Requirements: Render the lines of the items below as a JSON list of strings, one string per line with blank lines omitted, starting at the line that contains "Click the voice search microphone icon" and ending at the end of the items. Leave the pictures out of your answer.

Data entries:
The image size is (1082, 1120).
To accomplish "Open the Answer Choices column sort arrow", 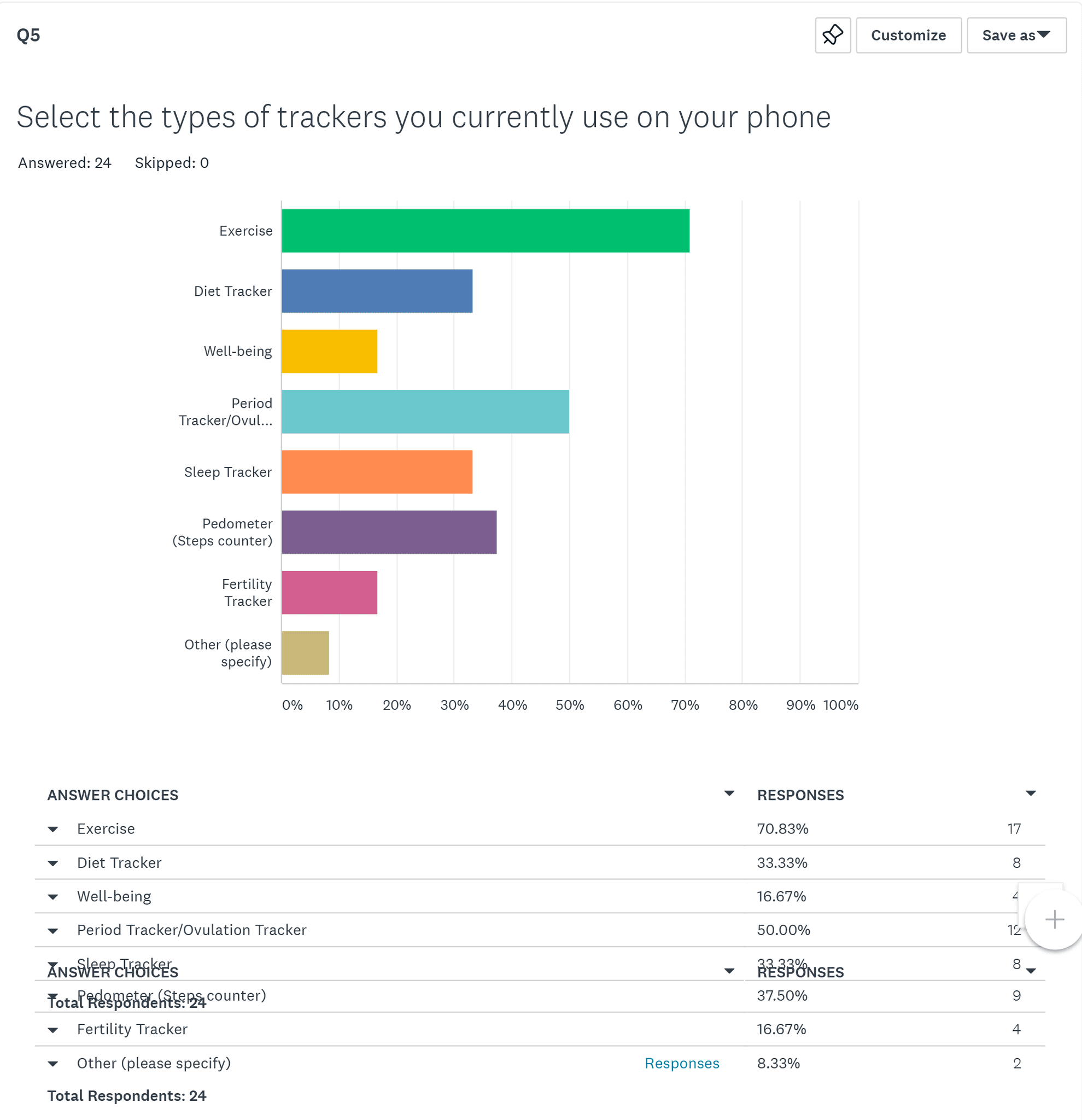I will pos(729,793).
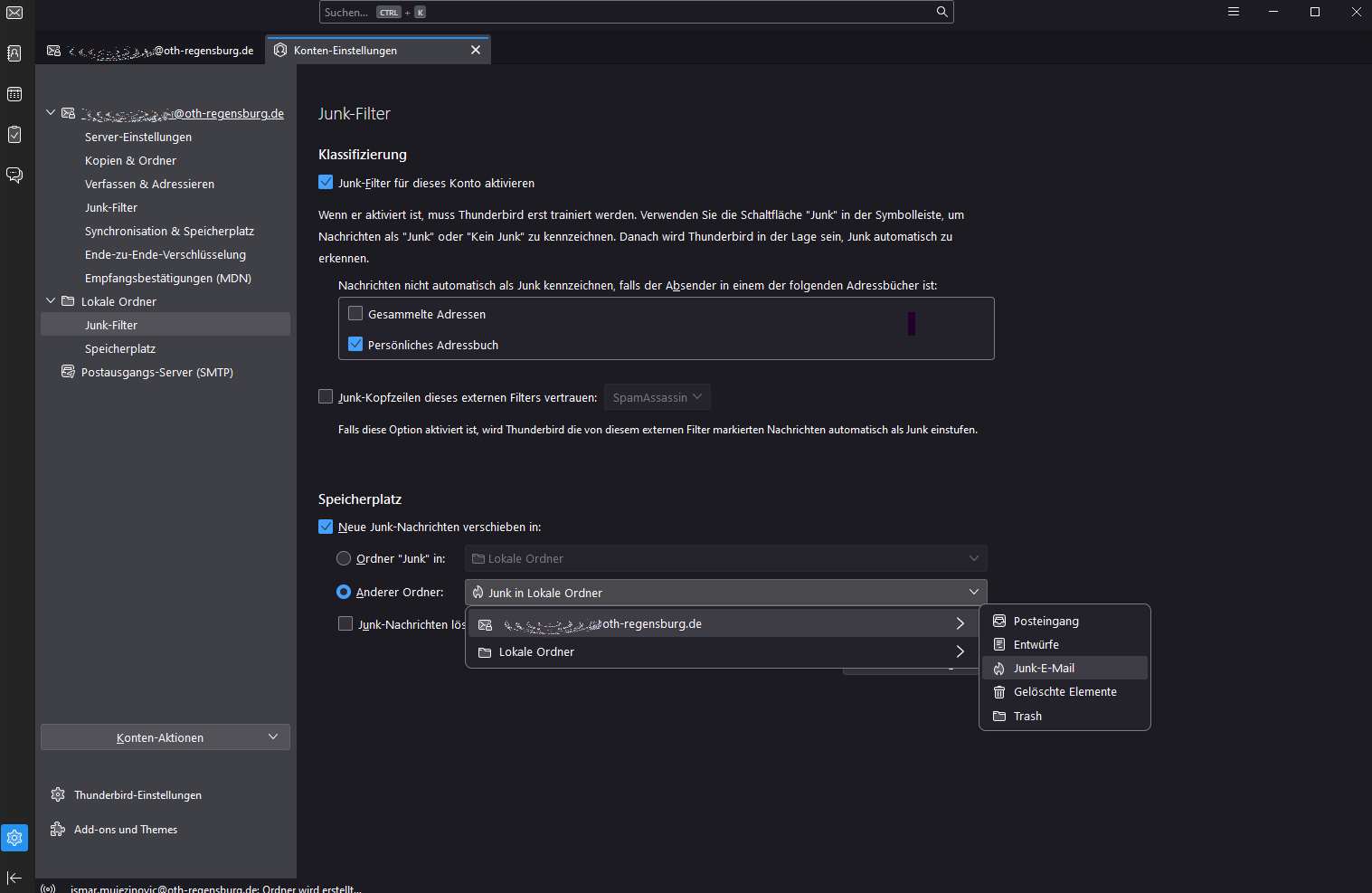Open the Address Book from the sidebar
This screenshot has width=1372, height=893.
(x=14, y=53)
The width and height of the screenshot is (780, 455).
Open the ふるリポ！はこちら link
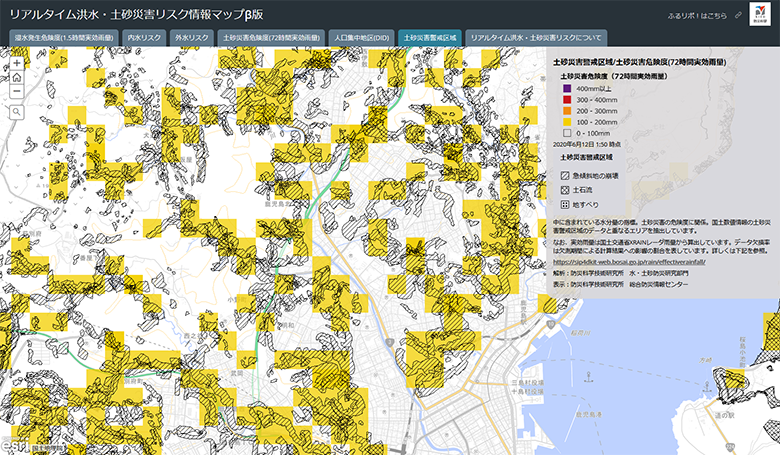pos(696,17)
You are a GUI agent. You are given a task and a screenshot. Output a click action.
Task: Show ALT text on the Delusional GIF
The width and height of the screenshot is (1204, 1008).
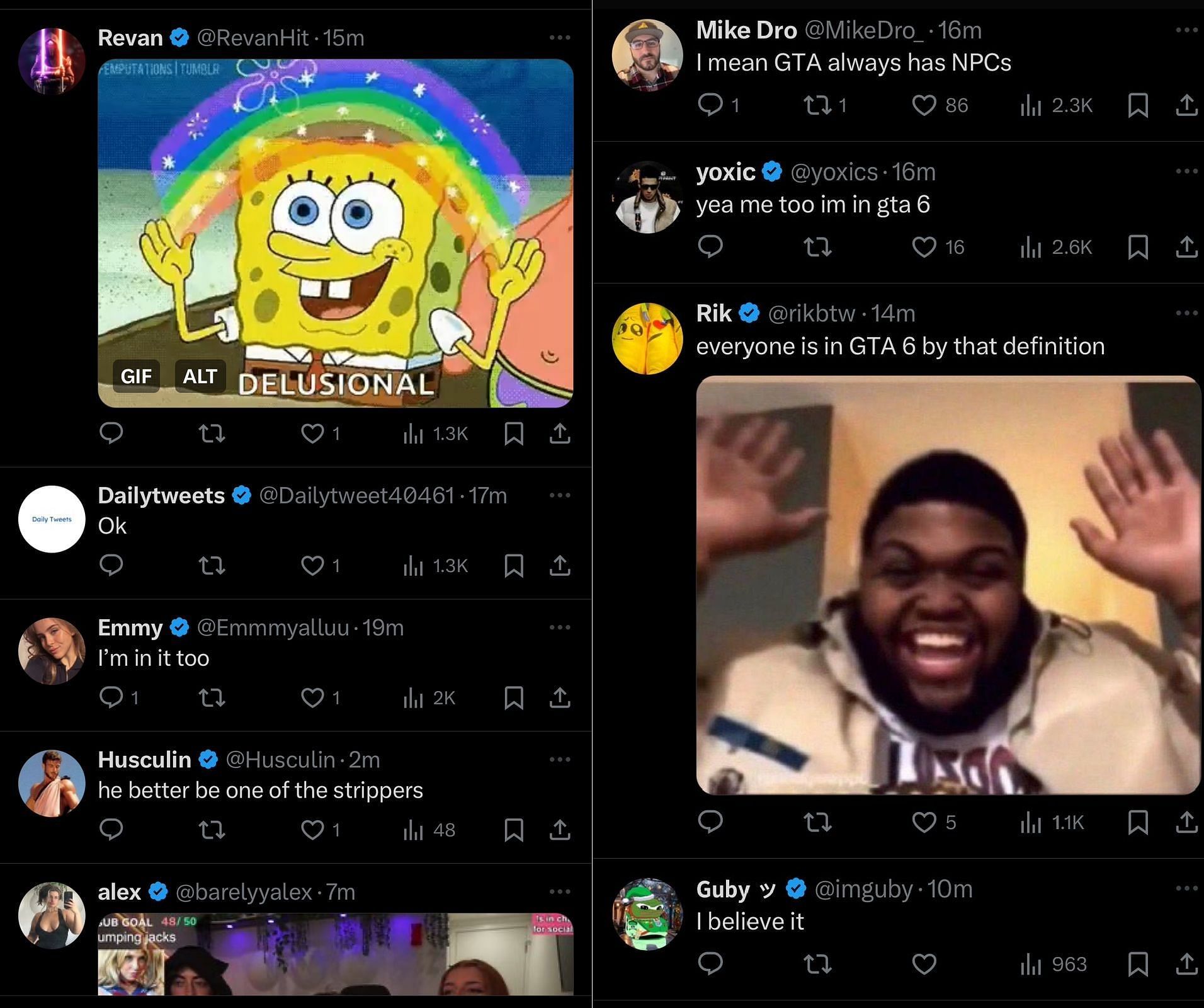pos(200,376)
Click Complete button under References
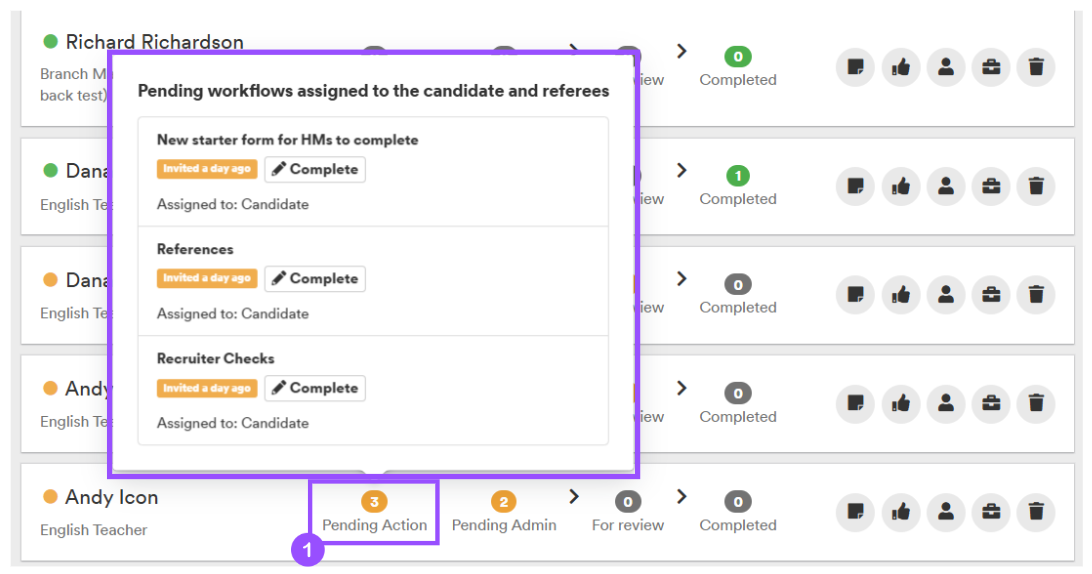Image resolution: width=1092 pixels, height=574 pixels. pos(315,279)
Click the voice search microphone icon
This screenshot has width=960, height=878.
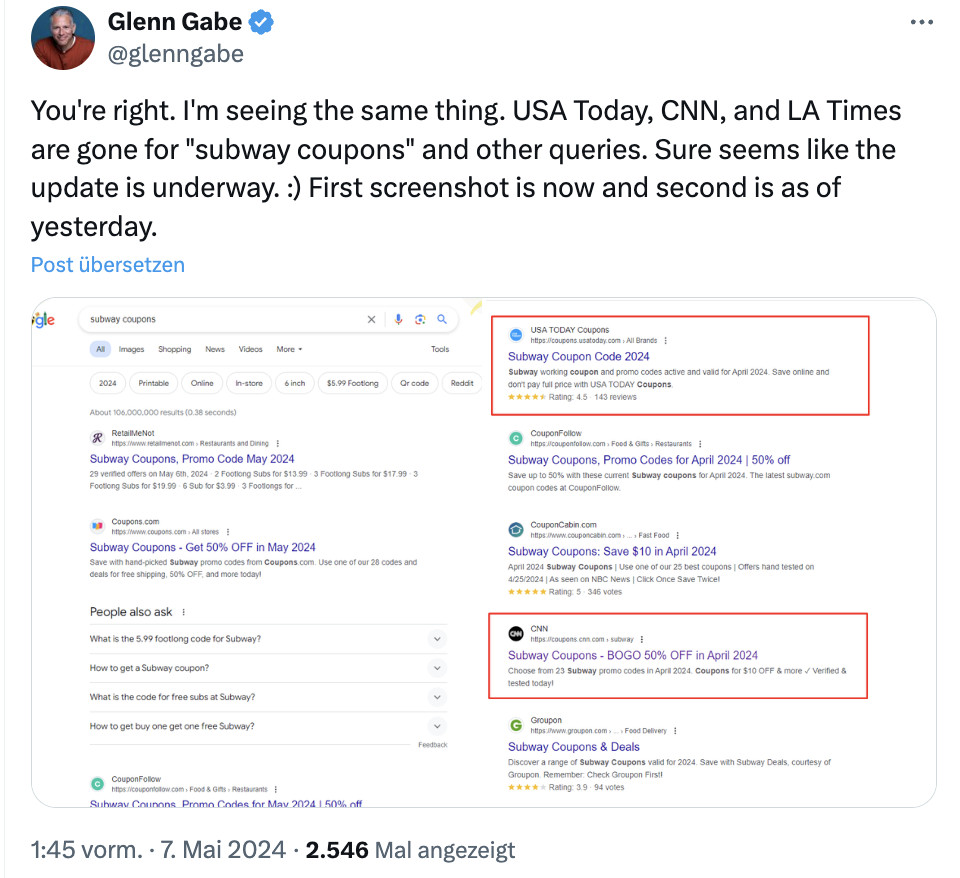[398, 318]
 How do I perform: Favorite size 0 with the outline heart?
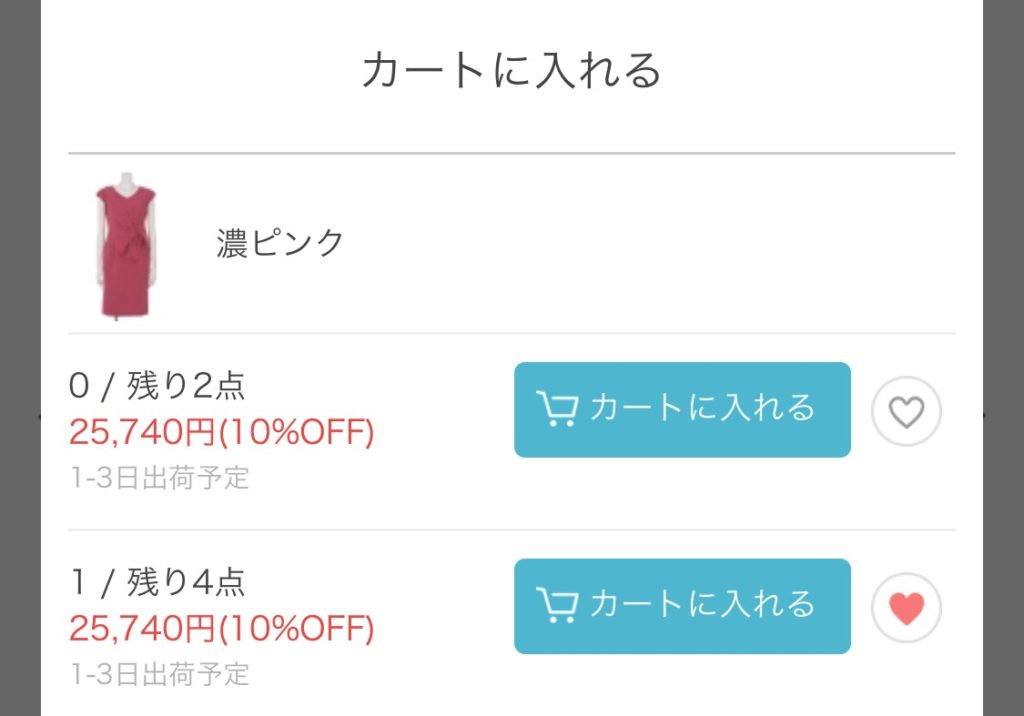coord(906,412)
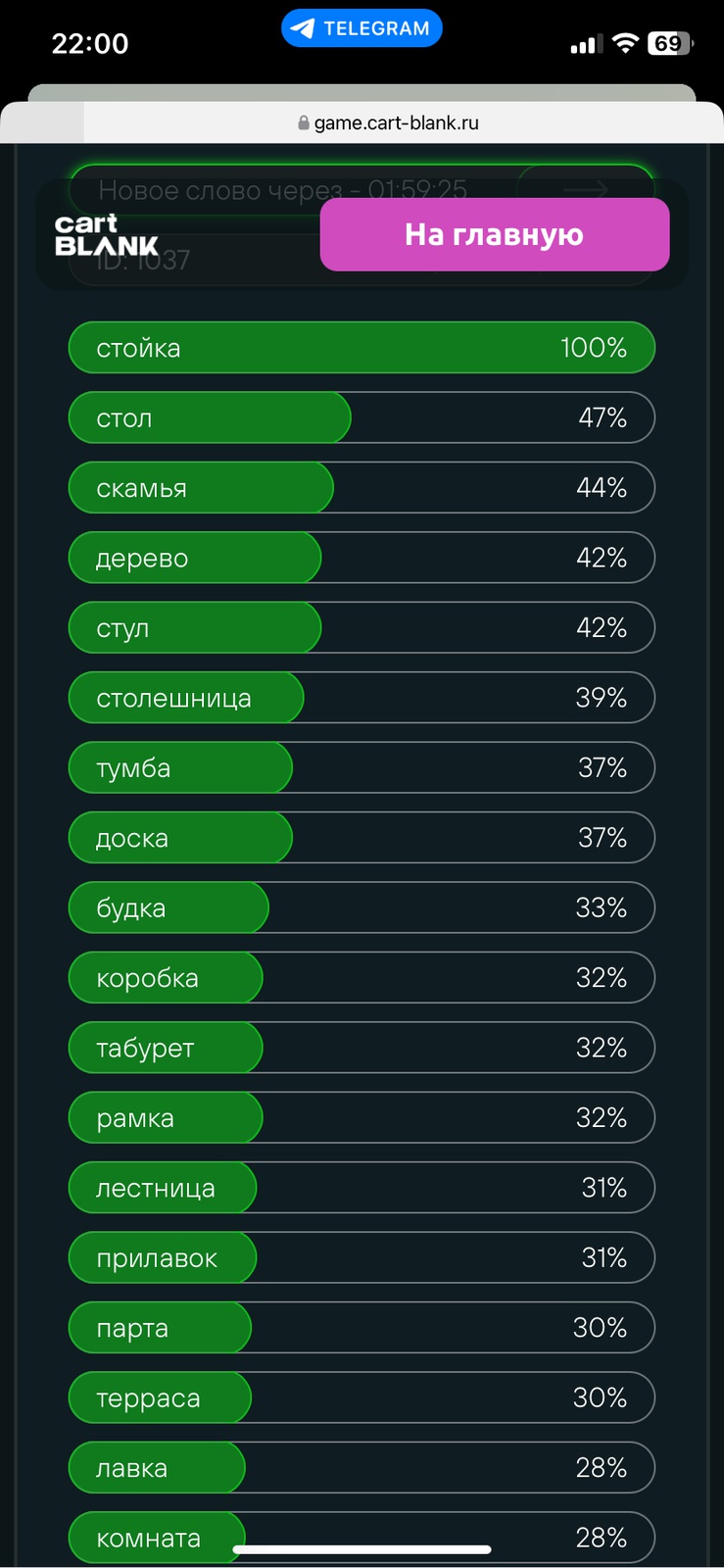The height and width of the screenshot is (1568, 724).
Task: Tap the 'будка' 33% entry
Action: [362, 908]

Reply to the task:
[
  "Click the voice search microphone icon",
  "This screenshot has width=960, height=878.",
  "[398, 318]",
  " How do I perform: Favorite size 0 with the outline heart?",
  "coord(906,412)",
  "The height and width of the screenshot is (1568, 724).",
  "Task: Tap the 'будка' 33% entry",
  "Action: [362, 908]"
]